··· DATA SUPPLIED

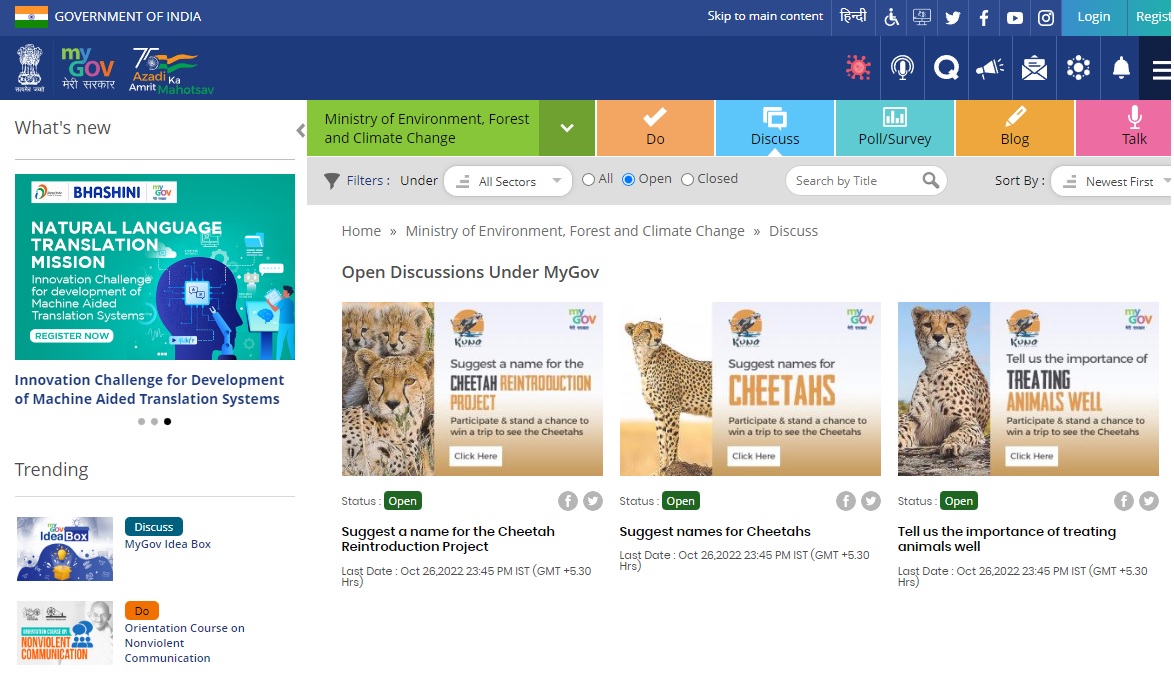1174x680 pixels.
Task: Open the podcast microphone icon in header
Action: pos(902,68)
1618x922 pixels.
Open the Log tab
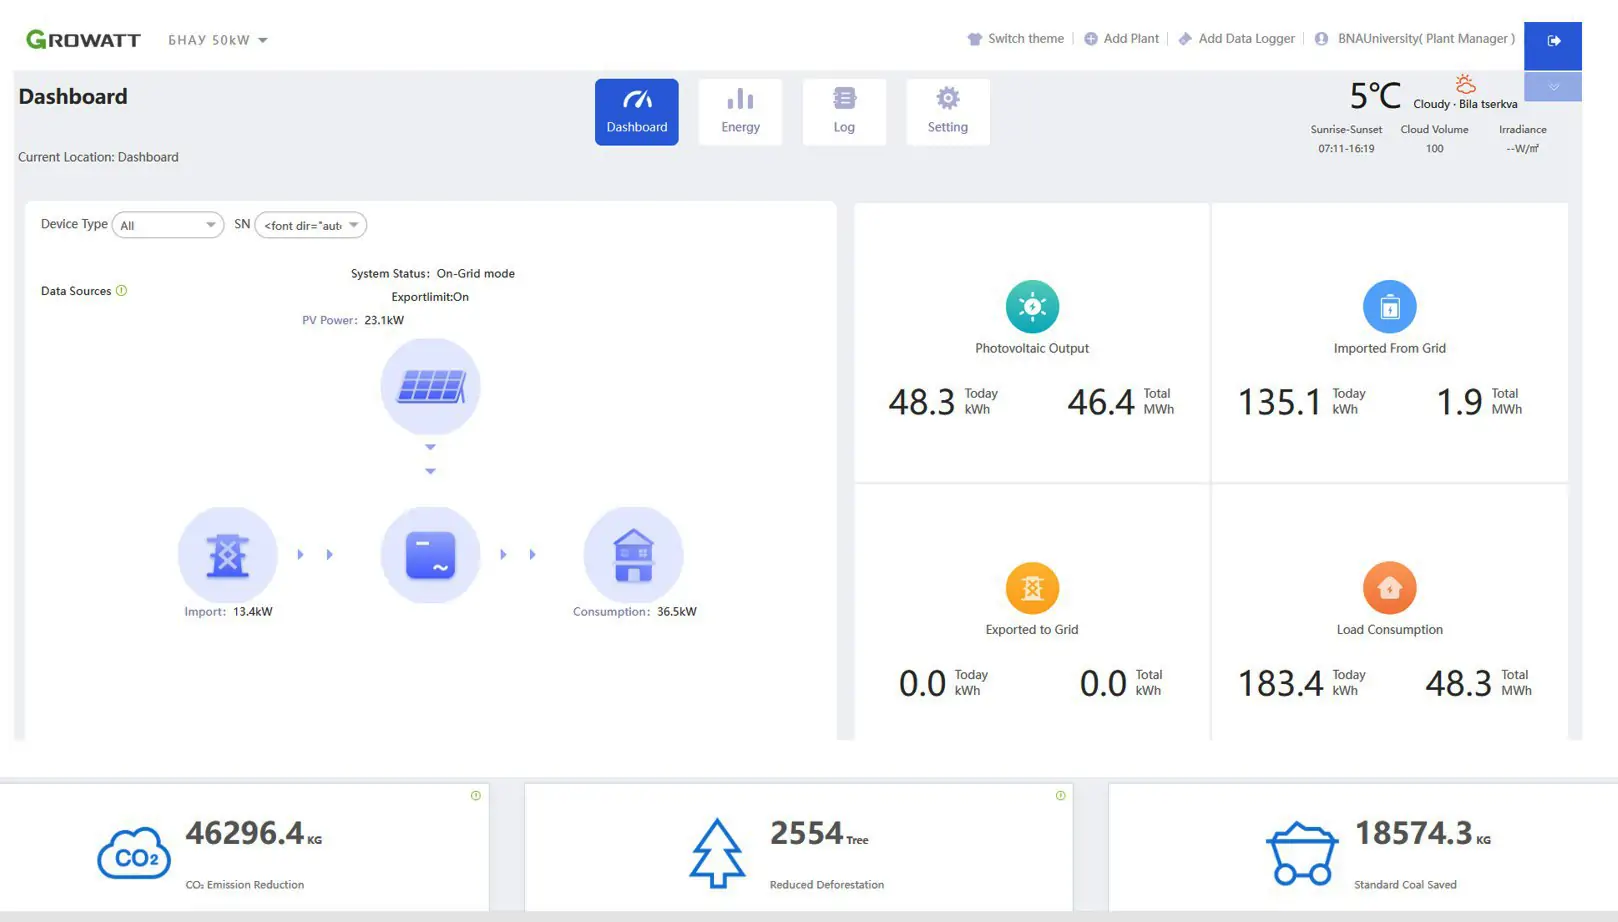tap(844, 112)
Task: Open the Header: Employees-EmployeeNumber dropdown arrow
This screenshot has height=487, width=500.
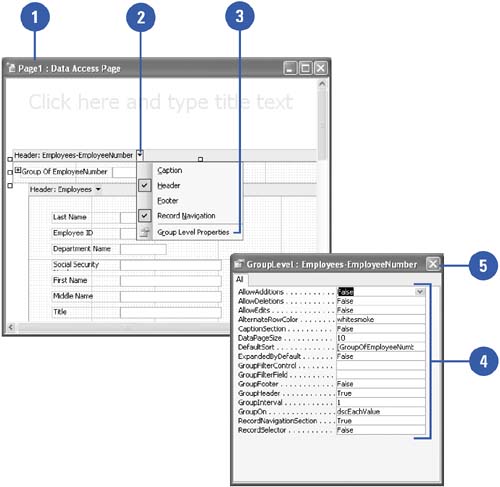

······

- **WHAT THE EXERCISE ASKS**:
From the line containing "Open the Log tab" to the last line of the records above, return each line exactly, both ends included, and nothing more. Leave out the pictures.

- **RESPONSE**:
Open the Log tab
tap(844, 112)
Task: Open the Header: Employees-EmployeeNumber dropdown arrow
This screenshot has height=487, width=500.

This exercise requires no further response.